Top of INFORMATION SHOWN

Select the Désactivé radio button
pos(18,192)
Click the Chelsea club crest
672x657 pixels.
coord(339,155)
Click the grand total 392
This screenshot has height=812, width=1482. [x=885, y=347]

Bottom of INFORMATION SHOWN
Top of INFORMATION SHOWN

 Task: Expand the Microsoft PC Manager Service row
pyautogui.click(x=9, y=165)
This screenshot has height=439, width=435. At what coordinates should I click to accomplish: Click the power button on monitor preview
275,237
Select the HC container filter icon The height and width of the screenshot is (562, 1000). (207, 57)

Bottom of INFORMATION SHOWN
Top of INFORMATION SHOWN

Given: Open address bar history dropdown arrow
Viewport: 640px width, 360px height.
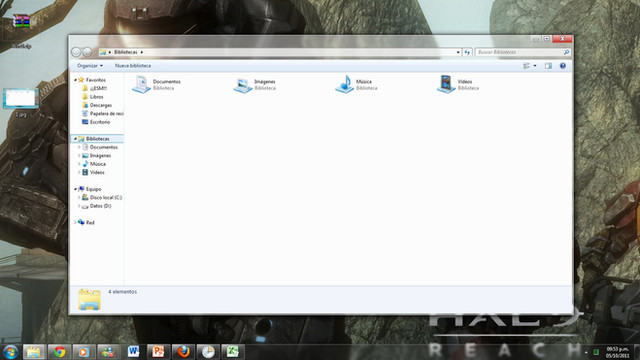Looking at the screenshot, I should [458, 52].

Bottom of INFORMATION SHOWN

— PROBLEM STATEMENT —
Within the material above, extract exactly the lines that start at the line containing "Task: Expand the" and stop after the line containing "Select the HC", and only those.

— RESULT —
 Task: Expand the Microsoft PC Manager Service row
pyautogui.click(x=9, y=165)
This screenshot has height=439, width=435. At what coordinates should I click to accomplish: Click the power button on monitor preview
275,237
Select the HC container filter icon The height and width of the screenshot is (562, 1000). (207, 57)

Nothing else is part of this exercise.